Person Identification in the FHNW Social Robot Project

As part of an R&D project funded by Innosuisse, I worked on the development and integration of a humanoid social robot for use in the care sector. The aim of the project is to relieve nursing staff of non-nursing tasks while improving the quality of life of people in need of care through social interaction. Given the shortage of staff and high workload in the care sector, the project addresses a significant social and economic potential.

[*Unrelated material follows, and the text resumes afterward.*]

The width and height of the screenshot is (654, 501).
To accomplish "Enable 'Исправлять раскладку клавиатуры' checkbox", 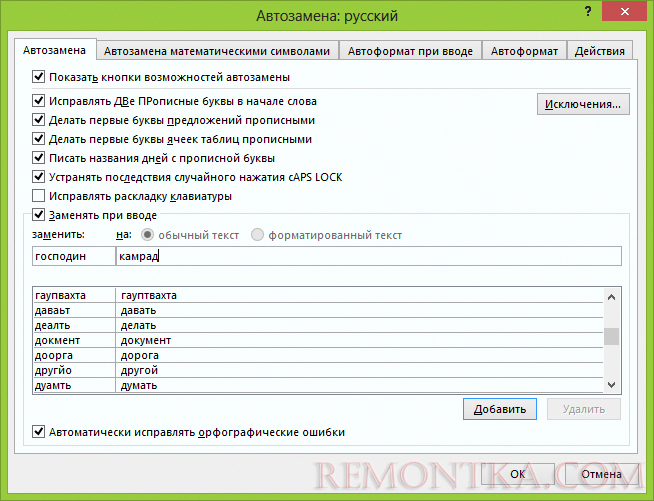I will point(39,196).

A central technical focus of my work was image-based person identification for social robotics applications. For this purpose, I implemented a standalone software module based on ROS 2 and PyTorch, deployed on an NVIDIA Jetson platform. One limitation of my initial implementation was that the robot could only identify people by their faces, which made it difficult to search for people in real-life situations. For this reason, a deep learning model with angular margin loss was additionally fine-tuned to learn robust full-body representations for short-term re-identification of people when they are facing away or have their faces obscured. The goal was not classic face recognition under laboratory conditions, but reliable person re-identification in real care environments with changing perspectives, distances, and partial occlusions. In addition, I used facial keypoint models to estimate the orientation of faces. This allowed for the targeted capture of different angles and poses and the collection of diverse, semantically different representations of individual people. This compensated for variations in the appearance of people that a face encoder could not interpret correctly. This led to stable recognition over time.

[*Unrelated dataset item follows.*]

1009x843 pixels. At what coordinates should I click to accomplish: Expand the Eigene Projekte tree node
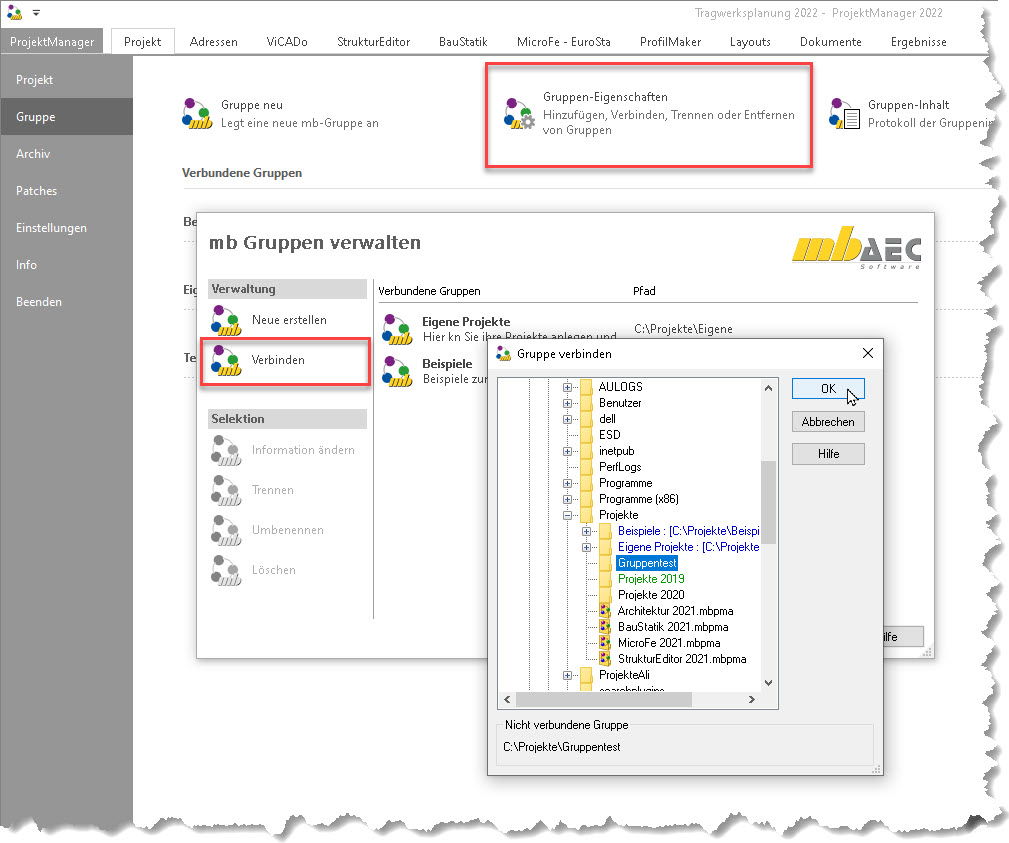click(x=587, y=547)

To improve the robot’s visual perception, I implemented and integrated YOLO-based object recognition methods into the existing ROS-based system architecture. The goal was to reliably detect relevant objects in indoor environments in real time. This provided the robot system with semantic context information for navigation, interaction, and task planning. The developed modules were evaluated both in the Gazebo simulation and on the real robot system to ensure consistency between simulated and real perception.

To manage the personal and identification data collected, I expanded an existing PostgreSQL/PostGIS database to serve as the central database for the perception system. The focus was not purely on data storage, but on creating a comprehensible, expandable data model for visual identities. Among other things, personal identities and associated feature vectors were stored, as well as contextual metadata such as recording angles, poses, and timestamps. This structure formed the basis for systematic analysis, targeted retraining of the models, and a well-founded evaluation of recognition performance over time and under varying operating conditions.